ヘレン・シャルフベック 〜魂のまなざし
フィンランドにヘレン・シャルフベックという女流画家がいたのを知っているだろうか?日本ではあまり紹介されて来なかったが、2012年に生誕150周年を記念する回顧展が開催され、今 世界的に注目されている画家だと言う。そのヘレンの初期から晩年にかけての代表作が一堂に観れる展示が葉山で行われている。

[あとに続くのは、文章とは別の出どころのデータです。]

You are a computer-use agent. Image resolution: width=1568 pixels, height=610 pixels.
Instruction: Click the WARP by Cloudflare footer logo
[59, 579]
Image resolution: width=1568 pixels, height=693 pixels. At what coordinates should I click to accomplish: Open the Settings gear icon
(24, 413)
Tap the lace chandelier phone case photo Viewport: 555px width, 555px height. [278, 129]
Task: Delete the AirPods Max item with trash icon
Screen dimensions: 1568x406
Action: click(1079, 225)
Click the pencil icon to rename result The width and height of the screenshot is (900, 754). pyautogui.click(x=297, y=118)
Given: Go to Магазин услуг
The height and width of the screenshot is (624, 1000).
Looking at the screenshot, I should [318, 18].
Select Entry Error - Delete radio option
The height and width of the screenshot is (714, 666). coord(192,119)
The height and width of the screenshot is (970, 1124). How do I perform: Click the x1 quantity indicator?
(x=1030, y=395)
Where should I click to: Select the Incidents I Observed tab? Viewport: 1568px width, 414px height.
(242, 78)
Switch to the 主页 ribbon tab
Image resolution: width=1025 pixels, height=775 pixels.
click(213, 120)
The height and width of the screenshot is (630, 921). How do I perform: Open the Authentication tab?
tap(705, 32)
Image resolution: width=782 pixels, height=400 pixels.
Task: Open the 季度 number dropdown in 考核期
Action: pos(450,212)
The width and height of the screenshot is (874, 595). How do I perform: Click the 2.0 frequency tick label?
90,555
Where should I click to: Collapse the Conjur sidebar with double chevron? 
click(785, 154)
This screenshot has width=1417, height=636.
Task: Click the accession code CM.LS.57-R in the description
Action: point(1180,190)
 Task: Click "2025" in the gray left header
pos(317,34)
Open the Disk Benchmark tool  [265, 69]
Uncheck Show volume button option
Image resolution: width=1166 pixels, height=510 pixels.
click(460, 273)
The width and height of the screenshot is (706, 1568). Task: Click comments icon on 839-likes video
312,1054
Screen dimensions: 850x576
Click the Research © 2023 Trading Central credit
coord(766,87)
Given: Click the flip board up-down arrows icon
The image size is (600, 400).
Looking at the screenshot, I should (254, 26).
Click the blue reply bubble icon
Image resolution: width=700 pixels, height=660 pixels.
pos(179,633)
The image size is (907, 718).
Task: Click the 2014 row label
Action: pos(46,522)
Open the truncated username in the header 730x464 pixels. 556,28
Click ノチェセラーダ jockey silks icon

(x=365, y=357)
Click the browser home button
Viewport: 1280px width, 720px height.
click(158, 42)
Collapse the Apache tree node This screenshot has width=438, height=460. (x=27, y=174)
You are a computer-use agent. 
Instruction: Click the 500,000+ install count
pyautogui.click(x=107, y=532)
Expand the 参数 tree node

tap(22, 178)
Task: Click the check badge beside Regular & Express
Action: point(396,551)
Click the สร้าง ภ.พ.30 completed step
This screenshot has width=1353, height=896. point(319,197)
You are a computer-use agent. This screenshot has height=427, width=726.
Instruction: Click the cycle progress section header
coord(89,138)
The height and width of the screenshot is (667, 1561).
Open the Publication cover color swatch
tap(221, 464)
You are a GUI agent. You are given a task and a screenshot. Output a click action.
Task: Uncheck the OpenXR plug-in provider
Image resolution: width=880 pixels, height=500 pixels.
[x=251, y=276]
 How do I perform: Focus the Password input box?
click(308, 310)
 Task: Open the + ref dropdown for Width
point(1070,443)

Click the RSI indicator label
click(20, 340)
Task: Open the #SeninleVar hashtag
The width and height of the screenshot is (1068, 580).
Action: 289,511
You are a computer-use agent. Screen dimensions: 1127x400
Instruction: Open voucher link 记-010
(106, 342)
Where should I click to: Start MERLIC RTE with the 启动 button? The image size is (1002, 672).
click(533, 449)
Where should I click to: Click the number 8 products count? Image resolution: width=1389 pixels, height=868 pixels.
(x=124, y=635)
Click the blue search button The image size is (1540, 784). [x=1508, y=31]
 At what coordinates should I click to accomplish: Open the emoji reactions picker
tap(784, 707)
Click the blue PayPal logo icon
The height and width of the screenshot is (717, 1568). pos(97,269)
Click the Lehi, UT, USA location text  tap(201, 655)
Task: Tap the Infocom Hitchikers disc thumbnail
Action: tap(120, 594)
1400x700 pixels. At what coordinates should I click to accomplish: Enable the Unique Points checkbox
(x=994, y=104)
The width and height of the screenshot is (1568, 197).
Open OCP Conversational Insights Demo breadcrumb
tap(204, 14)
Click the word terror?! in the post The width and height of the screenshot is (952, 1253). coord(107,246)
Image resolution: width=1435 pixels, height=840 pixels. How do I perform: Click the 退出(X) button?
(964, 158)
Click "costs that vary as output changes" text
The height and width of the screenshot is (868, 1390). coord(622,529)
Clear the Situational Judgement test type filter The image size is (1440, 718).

フィンランドの画家と聞いて、ちょっとファンタジックな絵を想像し(一緒に連れて来られたツレはムーミンの絵も見れるの?と聞いて来たw)何の知識も得ずに訪れたが、100点あまりの作品を1枚1枚丁寧に見て行くうちに心が痛くなり泣けて来た。そして最後の1枚にたどり着く頃には号泣のあまり直視出来なかった。
3歳の時に腰を傷め障害者であったヘレンだけど、最初の絵は光に満ちあふれていてとてもまぶしかった。やがて19世紀から20世紀にかけての多くの画家がParisを目指した様に、彼女もParisに向かい、そしてセザンヌやピカソなどからの前衛アートの影響や婚約者からの突然の婚約解消が彼女の作風を一変させる。戦争というきな臭い世相もあったのだと思う。
それがどれだけ変わったかと言うと、、、この代表作の一つである自画像が、、、、
30年後にはこんなに(下)なってしまうのだ・・・・
この展覧会は画家の奇跡ではなく、一人の女性の心の内面を綴った奇跡だった。生まれて初めて絵を見て共感という感情を持った。それも100歳以上も年上のフィンランドの女性の絵に。だから展覧会を見て号泣してしまったのだ。
このチャーミングな子供の絵も素敵だったけれど、前期の彼女は小さな子供を沢山描いており、それはなんとなく北欧のロートレックと言っていいような優しくて柔らかな作品だった。
まだ日本ではあまり知られていないけれど、フェルメールの様に近いうちにきっと人気になりそうなヘレン。ミステリアスなフェルメールが隠れ男性ファンを持つことに対して、ヘレンは密かに女性の共感をさそう画家になりそうだ。